On the way to the airport on our way back, we stopped at two places where cage birds were openly on sale, one was housed in a building while the other was made up of a few stalls with birds in cages piled on top of each other on mobile carts.
Here are some images I managed to take of these two places. It is sad to note that I saw a few "lifers" there, being birds that I have yet to photograph in the wild but seen here inside cages.
This is the shop, there is a Long-tailed Shrike Lanius schach in one of the hanging cages in the fore ground.
Bold-striped Tit-babbler Macronous bornensis .
A cage of Yellow-vented Bulbul Pycnonotus goiavier and Sooty-headed Bulbul Pycnonotus aurigaster. The wild population of the latter in pockets in Kalimantan must have originated from cage birds.
There are many caged White-rumped Shama Copsychus malabaricus , that's why it is so hard to see one in the wild there.
Mobile stalls, the building in the background is also in this trade as the cages are visible in this picture.
Mobile stalls from another angle.
Chestnut-cheeked Starlings Sturnus philippensis that will not be returning to their home, sandwiched by cages of various doves and pigeons.Cages and cages on top of each other.
Chestnut-capped Thrush Zoothera interpres, I have yet to photograph one in the wild.
There are a lot of Chestnut-cheeked Starlings.
Yellow-vented Bulbuls.
Large Green-pigeon Treron capellei, I have yet to photograph one in the wild.

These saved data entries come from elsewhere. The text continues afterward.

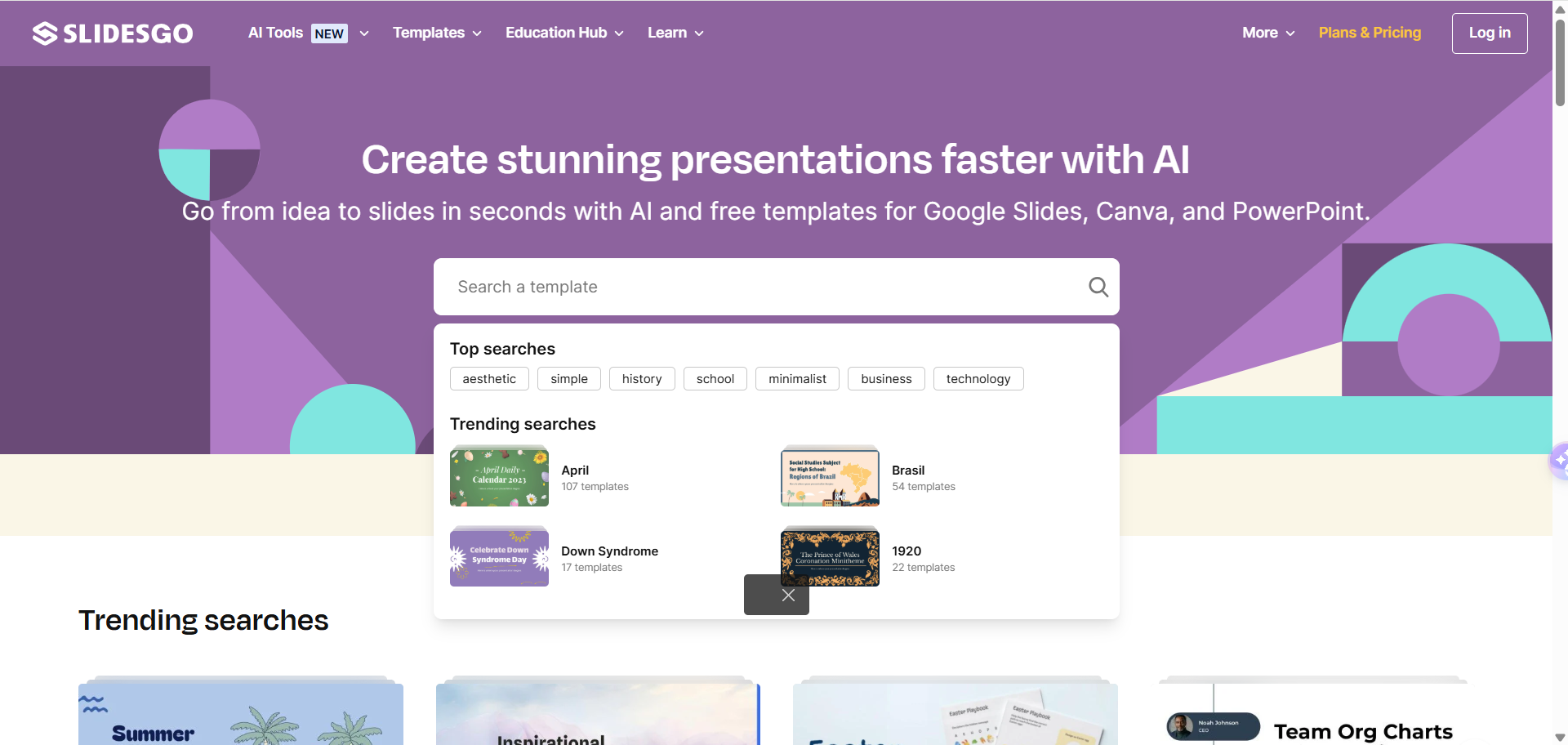
Task: Open the floating AI assistant icon
Action: [x=1559, y=461]

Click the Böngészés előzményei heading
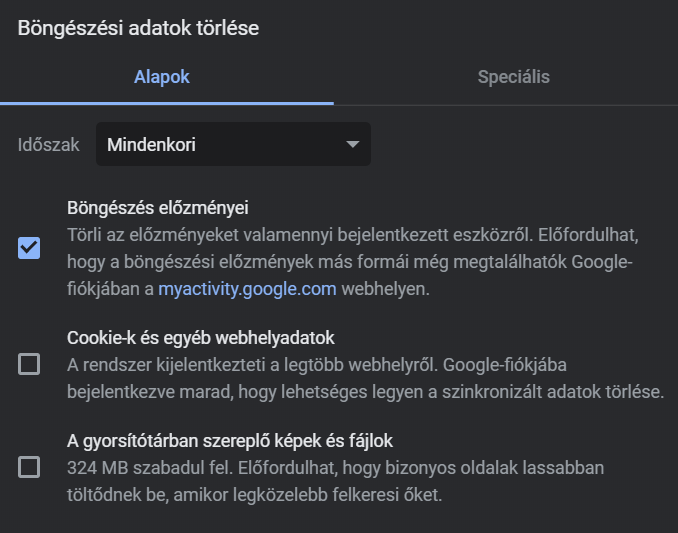(158, 208)
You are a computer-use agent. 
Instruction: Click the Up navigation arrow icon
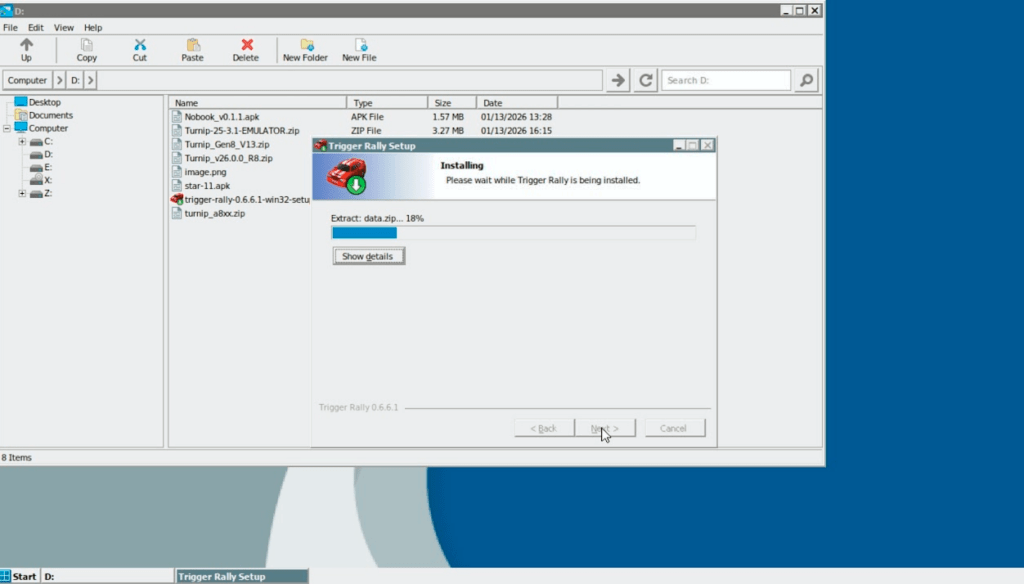pos(26,45)
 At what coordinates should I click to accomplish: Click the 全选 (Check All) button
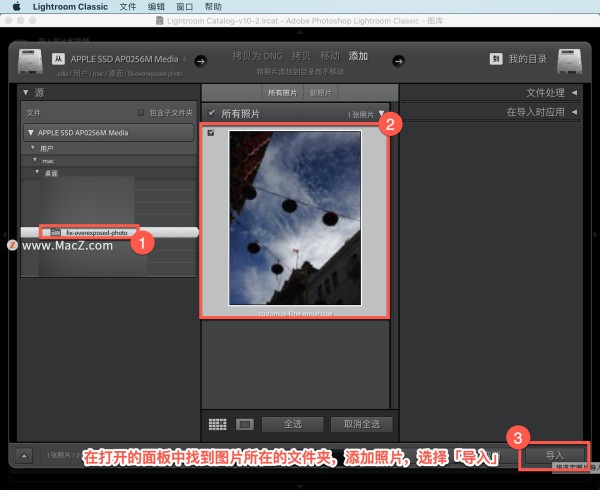click(294, 423)
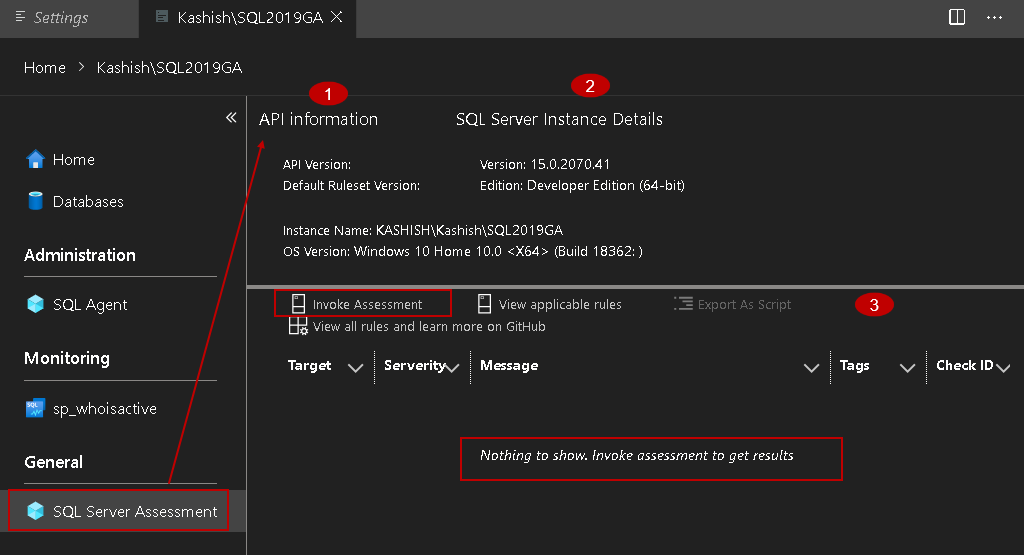
Task: Click the split editor layout icon
Action: (x=957, y=17)
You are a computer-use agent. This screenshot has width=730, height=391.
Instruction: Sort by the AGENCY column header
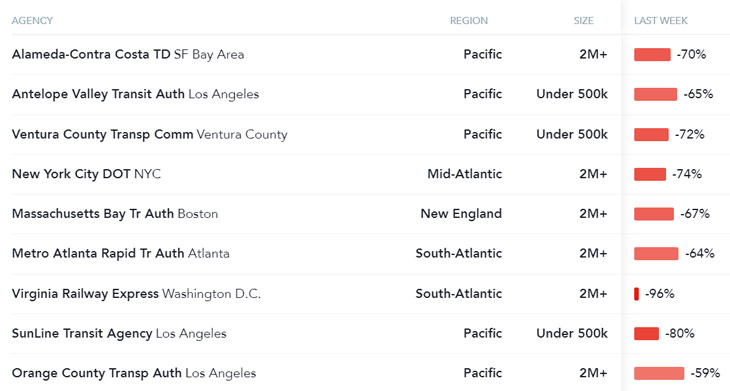click(x=32, y=20)
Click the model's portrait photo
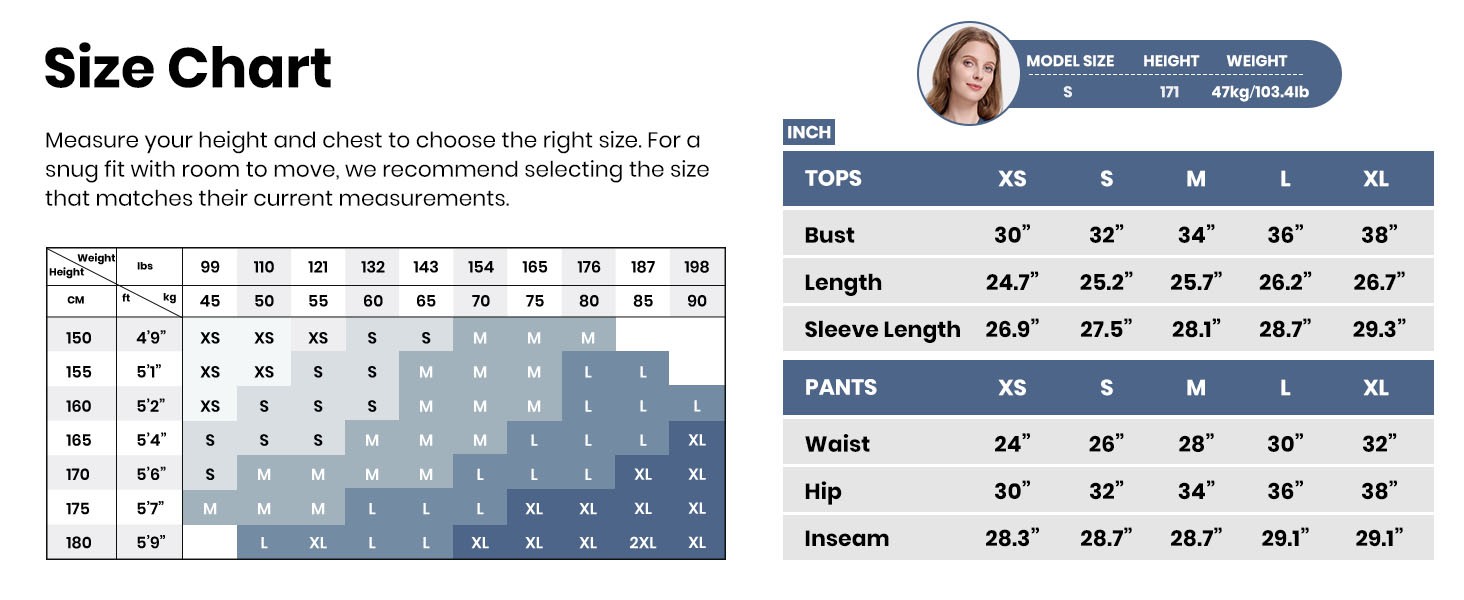 tap(967, 74)
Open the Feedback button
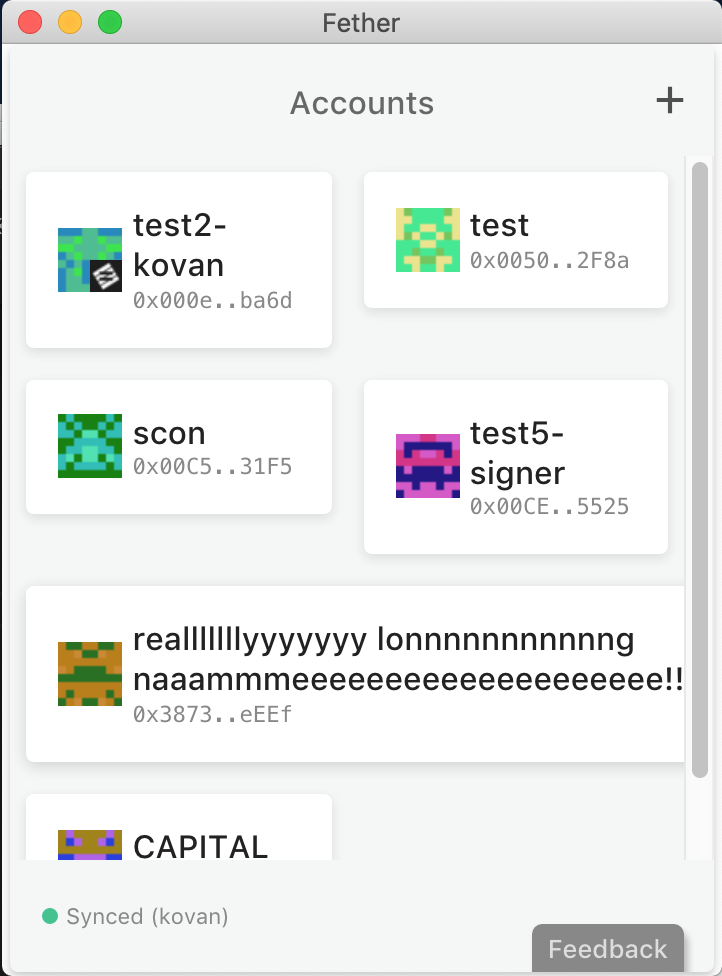722x976 pixels. pos(607,949)
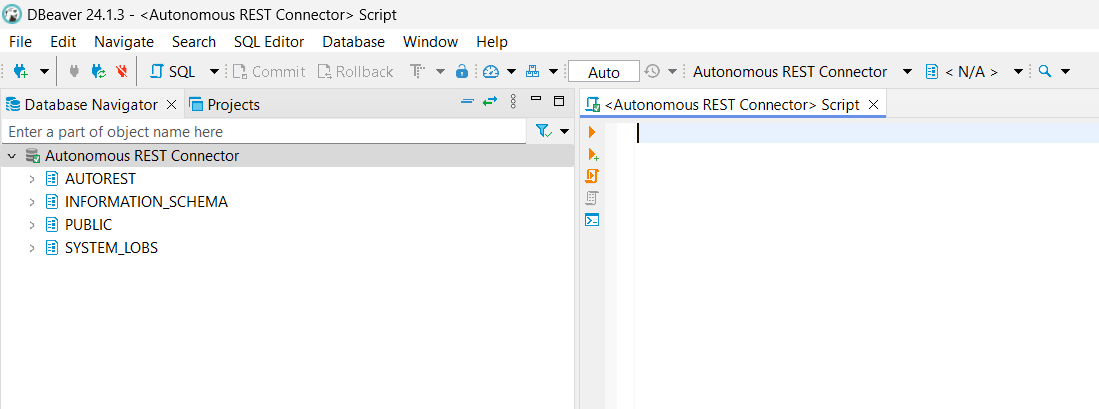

This is a Pied Starling Gracupica contra, a bird not in the Bornean Checklist.
Chectnut-backed Scimitar-babbler Pomatorhinus mantanus, which is not an easy bird to see in the wild.
This is definitely a non-Bornean species, I suspect it is from Java but have no resources to check what it is.
Surprisingly, Large-billed Blue Flycatcher Cyornis caerulatus also can be caged.
This is Yellowed Bellied White-eye or Lemon-bellied White-eye Zosterops chloris, mentioned in both Phillipps and Myers as only found in Karitmata, Matasirih and Marabatuan, which are islands off the coast of south and west of Borneo. Here they are, quite a few of them in cages for sale.
I even saw a fire-tufted Barbet Psilopogon pyrolophus, which is not in the Bornean checklist, for sale.
On casual conversation with the traders, we were told that some of the birds were imported from Java, which explained the origin of those non-Bornean birds on sale.
Considering the deep-rooted tradition of trapping and caging birds in this part of the world, I believe this is a negligible and immaterial part of the huge cage bird trade in Kalimantan. I can't help but keep thinking about the number of birds species not in our traditional checklist imported to the island of Borneo which managed to escaped and gone feral in the whole of Kalimantan over these years, bear in mind that Kalimantan occupies the largest part of the island covering 72.57% of the land area.
A major revision to the Bornean Checklist might be required if we have adequate data from that part of Borneo.